Among the entries below, find all lines that include "yellow" and copy them.

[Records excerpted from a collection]
++++++

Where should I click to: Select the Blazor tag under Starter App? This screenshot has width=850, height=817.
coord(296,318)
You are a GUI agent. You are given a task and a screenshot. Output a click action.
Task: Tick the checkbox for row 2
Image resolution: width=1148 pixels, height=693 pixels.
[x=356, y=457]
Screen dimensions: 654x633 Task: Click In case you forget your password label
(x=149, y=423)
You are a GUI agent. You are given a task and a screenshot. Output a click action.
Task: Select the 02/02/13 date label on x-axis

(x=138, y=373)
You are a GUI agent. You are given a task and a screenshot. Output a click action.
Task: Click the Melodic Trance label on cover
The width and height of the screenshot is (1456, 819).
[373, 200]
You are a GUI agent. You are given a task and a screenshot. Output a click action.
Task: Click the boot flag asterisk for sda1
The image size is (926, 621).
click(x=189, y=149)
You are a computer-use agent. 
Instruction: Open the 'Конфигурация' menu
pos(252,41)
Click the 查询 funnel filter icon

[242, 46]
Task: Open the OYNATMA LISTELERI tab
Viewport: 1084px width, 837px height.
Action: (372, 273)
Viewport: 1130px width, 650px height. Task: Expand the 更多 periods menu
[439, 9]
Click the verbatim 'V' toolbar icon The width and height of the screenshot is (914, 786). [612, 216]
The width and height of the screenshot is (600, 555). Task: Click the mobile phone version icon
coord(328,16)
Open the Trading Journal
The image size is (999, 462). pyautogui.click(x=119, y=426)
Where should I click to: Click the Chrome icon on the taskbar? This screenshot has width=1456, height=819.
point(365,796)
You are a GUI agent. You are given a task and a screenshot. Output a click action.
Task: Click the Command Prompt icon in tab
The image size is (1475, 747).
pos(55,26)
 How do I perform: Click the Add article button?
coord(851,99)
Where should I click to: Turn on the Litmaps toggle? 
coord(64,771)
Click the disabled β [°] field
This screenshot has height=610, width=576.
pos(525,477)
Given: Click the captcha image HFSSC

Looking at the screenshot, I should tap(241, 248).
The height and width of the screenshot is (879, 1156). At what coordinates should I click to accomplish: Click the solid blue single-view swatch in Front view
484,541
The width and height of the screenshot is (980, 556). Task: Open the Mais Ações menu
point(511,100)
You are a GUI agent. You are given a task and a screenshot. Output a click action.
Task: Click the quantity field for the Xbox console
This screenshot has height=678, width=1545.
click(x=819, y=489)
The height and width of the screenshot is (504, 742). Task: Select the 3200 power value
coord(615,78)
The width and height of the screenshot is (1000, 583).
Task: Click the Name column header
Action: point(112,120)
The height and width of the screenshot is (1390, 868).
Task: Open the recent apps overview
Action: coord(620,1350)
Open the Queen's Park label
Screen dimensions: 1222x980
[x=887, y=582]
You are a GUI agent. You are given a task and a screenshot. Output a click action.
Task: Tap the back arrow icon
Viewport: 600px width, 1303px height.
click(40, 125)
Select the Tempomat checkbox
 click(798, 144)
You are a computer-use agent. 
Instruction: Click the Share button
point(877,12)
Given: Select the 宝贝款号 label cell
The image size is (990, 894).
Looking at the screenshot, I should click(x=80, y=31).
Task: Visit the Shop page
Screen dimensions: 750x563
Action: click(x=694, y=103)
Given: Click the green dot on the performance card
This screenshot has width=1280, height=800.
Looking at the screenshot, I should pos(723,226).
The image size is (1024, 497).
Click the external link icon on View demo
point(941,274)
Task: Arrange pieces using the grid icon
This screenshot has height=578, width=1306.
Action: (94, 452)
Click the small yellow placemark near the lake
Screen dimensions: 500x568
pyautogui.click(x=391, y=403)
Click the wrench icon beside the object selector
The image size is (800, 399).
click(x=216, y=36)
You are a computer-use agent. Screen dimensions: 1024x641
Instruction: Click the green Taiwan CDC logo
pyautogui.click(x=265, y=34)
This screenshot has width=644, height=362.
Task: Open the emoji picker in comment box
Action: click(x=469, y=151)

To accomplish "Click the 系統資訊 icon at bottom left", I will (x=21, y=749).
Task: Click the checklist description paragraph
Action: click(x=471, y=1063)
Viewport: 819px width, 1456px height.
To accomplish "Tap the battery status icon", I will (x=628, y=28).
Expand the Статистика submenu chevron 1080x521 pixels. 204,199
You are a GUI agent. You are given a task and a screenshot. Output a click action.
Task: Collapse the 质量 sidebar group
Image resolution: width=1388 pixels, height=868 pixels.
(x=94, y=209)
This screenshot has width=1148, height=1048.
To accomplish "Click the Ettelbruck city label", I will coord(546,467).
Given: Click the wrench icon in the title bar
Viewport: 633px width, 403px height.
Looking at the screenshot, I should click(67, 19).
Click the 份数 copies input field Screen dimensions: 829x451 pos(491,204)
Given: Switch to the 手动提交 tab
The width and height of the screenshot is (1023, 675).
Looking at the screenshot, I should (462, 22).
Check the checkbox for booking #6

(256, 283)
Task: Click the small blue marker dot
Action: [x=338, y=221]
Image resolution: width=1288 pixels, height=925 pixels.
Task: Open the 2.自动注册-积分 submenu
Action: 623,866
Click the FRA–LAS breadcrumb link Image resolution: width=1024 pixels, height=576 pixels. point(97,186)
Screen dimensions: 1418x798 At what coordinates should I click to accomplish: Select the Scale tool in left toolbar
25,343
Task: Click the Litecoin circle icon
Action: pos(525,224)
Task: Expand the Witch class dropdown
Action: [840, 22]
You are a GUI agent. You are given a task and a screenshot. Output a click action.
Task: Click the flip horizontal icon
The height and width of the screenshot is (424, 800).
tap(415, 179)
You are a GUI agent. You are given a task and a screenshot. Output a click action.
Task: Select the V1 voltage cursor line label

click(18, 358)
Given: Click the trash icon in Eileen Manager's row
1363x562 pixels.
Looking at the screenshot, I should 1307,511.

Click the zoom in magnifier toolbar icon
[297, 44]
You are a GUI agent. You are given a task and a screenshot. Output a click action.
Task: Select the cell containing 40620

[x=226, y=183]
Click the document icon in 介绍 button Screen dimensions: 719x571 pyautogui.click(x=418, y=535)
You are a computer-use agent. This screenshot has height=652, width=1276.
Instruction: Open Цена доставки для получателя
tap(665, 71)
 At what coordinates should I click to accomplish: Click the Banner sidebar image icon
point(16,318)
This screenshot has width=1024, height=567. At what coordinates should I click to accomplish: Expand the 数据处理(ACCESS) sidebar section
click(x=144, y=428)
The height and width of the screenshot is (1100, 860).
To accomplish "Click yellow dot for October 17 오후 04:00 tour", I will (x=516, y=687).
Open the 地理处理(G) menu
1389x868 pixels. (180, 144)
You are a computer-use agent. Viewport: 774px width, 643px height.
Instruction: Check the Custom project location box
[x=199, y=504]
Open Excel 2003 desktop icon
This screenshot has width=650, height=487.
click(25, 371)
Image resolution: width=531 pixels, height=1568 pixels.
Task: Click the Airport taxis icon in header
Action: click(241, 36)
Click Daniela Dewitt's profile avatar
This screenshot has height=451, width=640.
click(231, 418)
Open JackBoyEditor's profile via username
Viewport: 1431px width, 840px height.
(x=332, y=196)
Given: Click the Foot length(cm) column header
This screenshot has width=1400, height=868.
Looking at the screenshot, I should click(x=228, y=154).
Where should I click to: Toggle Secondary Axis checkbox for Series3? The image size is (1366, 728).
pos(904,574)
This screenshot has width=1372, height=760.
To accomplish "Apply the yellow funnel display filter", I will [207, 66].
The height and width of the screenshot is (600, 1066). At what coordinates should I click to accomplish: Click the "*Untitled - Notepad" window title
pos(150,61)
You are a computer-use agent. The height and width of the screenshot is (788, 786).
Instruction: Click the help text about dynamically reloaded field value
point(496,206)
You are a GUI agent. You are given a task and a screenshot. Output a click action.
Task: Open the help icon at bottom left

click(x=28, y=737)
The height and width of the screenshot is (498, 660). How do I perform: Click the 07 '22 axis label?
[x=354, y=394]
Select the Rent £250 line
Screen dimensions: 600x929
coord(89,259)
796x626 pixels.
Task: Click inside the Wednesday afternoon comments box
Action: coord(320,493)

++++++

§ **Written response**:
Click the small yellow placemark near the lake
To accomplish "Click yellow dot for October 17 오후 04:00 tour", I will (x=516, y=687).
To accomplish "Apply the yellow funnel display filter", I will [207, 66].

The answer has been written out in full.